:: Task to complete ::
Among the lines of the records, count those containing the word "click", then give the number alone.

--- Records shown Enclosed Below ---

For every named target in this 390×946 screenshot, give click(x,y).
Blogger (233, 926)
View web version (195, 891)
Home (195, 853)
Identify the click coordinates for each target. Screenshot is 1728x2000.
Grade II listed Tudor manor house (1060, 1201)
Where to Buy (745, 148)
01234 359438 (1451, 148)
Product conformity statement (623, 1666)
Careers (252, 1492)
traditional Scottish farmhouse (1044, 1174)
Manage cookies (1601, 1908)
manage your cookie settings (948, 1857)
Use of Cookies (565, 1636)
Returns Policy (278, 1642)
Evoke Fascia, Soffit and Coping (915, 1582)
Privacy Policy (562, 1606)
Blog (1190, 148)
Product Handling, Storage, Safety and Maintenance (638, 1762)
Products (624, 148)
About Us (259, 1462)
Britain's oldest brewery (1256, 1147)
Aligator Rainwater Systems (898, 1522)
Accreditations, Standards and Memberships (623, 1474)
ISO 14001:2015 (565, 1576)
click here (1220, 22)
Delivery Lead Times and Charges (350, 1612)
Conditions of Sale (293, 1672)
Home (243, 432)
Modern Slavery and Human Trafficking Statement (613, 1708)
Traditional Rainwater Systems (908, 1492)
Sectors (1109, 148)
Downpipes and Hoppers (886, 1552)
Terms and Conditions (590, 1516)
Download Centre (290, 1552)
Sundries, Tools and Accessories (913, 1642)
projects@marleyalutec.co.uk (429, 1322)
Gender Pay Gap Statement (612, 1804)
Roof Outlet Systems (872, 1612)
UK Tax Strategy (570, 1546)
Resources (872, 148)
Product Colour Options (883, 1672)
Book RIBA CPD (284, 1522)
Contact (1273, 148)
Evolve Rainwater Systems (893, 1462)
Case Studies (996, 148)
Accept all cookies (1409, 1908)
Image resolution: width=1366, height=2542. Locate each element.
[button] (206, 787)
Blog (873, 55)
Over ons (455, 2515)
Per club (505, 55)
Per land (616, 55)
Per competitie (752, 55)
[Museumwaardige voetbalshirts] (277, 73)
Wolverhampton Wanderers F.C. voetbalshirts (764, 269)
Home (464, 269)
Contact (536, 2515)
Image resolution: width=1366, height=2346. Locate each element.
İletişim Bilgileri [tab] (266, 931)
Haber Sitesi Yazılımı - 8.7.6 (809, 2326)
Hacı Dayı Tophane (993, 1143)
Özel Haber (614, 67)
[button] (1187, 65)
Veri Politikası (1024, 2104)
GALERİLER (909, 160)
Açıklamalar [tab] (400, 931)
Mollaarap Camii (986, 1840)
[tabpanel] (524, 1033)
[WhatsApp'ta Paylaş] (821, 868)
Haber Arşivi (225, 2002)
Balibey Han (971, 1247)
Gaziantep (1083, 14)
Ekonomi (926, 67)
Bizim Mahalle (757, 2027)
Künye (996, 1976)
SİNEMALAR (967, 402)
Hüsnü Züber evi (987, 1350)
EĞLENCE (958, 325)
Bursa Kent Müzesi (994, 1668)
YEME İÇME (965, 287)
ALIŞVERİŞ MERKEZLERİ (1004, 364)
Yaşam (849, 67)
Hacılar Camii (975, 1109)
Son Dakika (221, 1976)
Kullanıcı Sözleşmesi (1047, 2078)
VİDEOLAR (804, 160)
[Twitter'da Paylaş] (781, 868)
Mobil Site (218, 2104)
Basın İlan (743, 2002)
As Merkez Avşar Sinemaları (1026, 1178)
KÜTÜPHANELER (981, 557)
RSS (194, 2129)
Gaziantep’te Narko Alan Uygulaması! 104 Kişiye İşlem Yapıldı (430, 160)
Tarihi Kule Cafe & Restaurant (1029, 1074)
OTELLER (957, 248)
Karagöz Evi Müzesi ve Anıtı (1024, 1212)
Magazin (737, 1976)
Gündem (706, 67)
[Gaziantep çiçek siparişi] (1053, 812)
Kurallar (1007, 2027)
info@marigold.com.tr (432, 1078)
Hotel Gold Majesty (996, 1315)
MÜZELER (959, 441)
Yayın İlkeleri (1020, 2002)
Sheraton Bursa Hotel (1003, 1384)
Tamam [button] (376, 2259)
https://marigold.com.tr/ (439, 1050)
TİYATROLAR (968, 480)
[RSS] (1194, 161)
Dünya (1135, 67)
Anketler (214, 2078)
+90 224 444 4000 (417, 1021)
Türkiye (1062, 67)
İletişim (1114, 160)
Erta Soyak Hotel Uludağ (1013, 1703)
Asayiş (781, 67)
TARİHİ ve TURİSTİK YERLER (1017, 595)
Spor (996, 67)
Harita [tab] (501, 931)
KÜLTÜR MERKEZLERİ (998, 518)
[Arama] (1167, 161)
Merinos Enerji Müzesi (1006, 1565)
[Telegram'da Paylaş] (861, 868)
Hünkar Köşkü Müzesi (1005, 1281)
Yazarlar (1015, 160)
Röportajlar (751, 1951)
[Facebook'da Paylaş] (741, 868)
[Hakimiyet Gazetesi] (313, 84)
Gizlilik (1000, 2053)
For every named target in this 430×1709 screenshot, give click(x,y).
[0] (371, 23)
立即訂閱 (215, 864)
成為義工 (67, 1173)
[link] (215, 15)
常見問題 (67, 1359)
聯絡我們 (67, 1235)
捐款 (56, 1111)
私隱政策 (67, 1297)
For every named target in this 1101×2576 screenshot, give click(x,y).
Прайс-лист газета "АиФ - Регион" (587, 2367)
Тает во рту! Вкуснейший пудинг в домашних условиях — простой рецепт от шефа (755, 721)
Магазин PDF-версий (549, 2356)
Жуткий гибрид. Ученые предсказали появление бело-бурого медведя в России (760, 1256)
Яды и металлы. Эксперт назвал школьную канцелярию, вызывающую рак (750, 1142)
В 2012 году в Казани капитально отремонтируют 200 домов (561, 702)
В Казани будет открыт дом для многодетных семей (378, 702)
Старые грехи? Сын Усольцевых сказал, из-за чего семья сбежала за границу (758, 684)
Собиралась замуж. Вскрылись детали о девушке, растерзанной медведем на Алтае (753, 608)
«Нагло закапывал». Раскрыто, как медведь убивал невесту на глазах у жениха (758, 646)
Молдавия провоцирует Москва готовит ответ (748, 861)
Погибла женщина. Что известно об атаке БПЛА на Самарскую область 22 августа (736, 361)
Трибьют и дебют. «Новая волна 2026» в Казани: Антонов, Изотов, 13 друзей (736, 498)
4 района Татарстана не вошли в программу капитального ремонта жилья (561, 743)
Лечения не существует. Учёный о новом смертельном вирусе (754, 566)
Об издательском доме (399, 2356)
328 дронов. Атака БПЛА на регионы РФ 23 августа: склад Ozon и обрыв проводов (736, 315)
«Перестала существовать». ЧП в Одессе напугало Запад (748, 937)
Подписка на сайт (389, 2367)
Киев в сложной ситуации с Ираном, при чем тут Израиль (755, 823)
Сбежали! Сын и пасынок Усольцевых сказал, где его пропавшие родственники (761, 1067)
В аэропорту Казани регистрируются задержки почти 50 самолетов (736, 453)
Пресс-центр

--- End of Enclosed Records shown ---

:: Written answer ::
5